Security: the field that never has a bad year

I have never once, in my entire career, heard a CISO say they were fully staffed. The security family in the US guide covers cybersecurity analysts, security architects, and security software engineers, and demand across all three has been remarkably indifferent to hiring freezes elsewhere. When budgets get cut, security is usually the last line touched, because the cost of a breach makes the salary line look trivial.

The entry point matters here. Cybersecurity analyst is one of the few well-paying technical roles where a determined career changer with certifications and homelab experience genuinely gets interviews. Security software engineer, by contrast, expects you to already be a solid developer. Know which door you are walking through before you start knocking.

Hardware is having a moment, and almost nobody noticed

Here is the contrarian pick. While everyone crowds into software, the electrical and electronics track quietly lists some of the tightest talent markets I have seen: ASIC engineers, FPGA engineers, SoC engineers, analog and mixed signal engineers, RF specialists. The AI boom runs on custom silicon, and the pipeline of people who can design it is thin because a generation of engineering graduates chose web development instead.

If you are an electrical engineering student, or an EE graduate who drifted into software and misses the hardware side, this is your opening. These roles do not have the name recognition of a machine learning engineer, but the supply and demand math is arguably better, and the skills age slowly. Nobody is prompt-engineering their way into analog circuit design.

The non-technical roles that still clear a good living

Not everyone wants to code, and the guide’s coverage beyond technology is honest about where non-technical money sits. A few patterns stand out from my seat.

Technical program managers and chiefs of staff continue to command strong packages because they sit at the intersection of execution and leadership visibility. Sales engineers might be the single most underrated role in the entire index: you get engineer-adjacent pay, a commission upside, and far less grinding technical interviewing than a pure engineering loop. Compensation analysts, ironically, are the people who set everyone else’s pay bands, and companies pay well for that expertise. In finance, the actuary path remains what it has always been, a slow, exam-heavy, extremely dependable route to a comfortable income.

On the flip side, I would be careful with generalist marketing, customer service, and administrative tracks unless you have a clear specialization plan. These roles exist in volume, but volume cuts both ways. Lots of openings also means lots of applicants and thin negotiating leverage.

How to actually use salary data when you prepare

A closing thought on method, because this is where most candidates fumble. Salary guides are not just for deciding what to chase. They are negotiation ammunition, and timing matters.

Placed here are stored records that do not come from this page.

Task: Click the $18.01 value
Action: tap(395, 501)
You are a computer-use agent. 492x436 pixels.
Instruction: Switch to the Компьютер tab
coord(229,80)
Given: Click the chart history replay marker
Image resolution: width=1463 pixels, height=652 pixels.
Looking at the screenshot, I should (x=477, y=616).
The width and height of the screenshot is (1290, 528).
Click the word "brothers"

Look up the band for your target role before your first screening call, not after the offer arrives. Recruiters like me anchor early. If you name a number in the first conversation without knowing the band, you have negotiated against yourself before the process even started. When you do research a role on a resource like InterviewPal’s guides, read the adjacent titles too. Knowing that a backend engineer band overlaps with a DevOps band gives you a credible reason to ask for the top of your range: you have options, and the person across the table knows it.

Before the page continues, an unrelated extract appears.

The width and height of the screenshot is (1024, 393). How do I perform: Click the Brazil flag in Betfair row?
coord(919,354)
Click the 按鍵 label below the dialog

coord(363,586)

The best job to prepare for is ultimately the one where your existing skills sit closest to a scarce, well-paid track. For most readers that will mean one of four moves: applied AI if you already code, data engineering if you already work with data, security if you are willing to certify, or hardware if you have the physics. Pick the shortest bridge, check the band, and prepare like the offer stage starts today. Because in a real sense, it does.